• What you have to do:
Rewrite the rows between the lines holding "Task: Go to the Home page" and "Action: coord(46,102)", inclusive, replacing "Home page" with "Settings page" and changing nothing else. Leave the pictures out of your answer.

• Supplied material:
○ ○ ○

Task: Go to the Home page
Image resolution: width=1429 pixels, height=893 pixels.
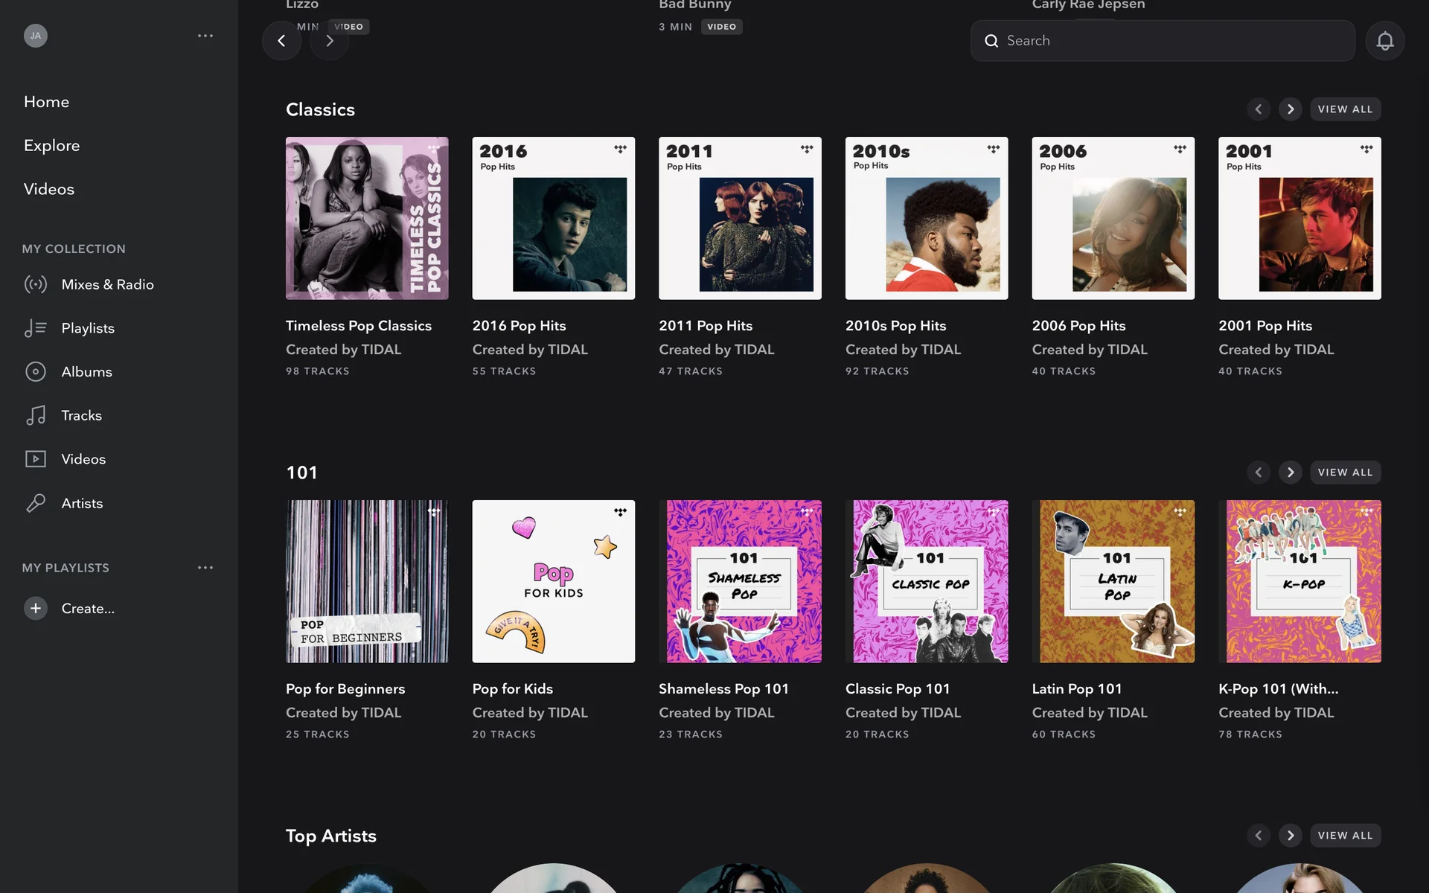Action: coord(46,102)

○ ○ ○

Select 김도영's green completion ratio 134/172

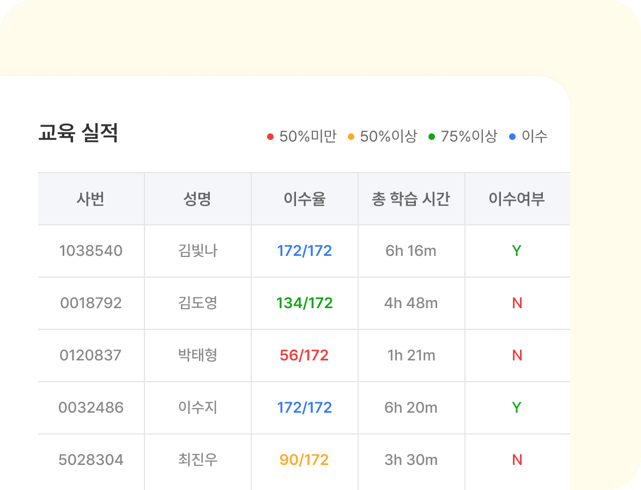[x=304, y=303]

○ ○ ○

• Output for this exercise:
Task: Go to the Settings page
Image resolution: width=1429 pixels, height=893 pixels.
Action: coord(46,102)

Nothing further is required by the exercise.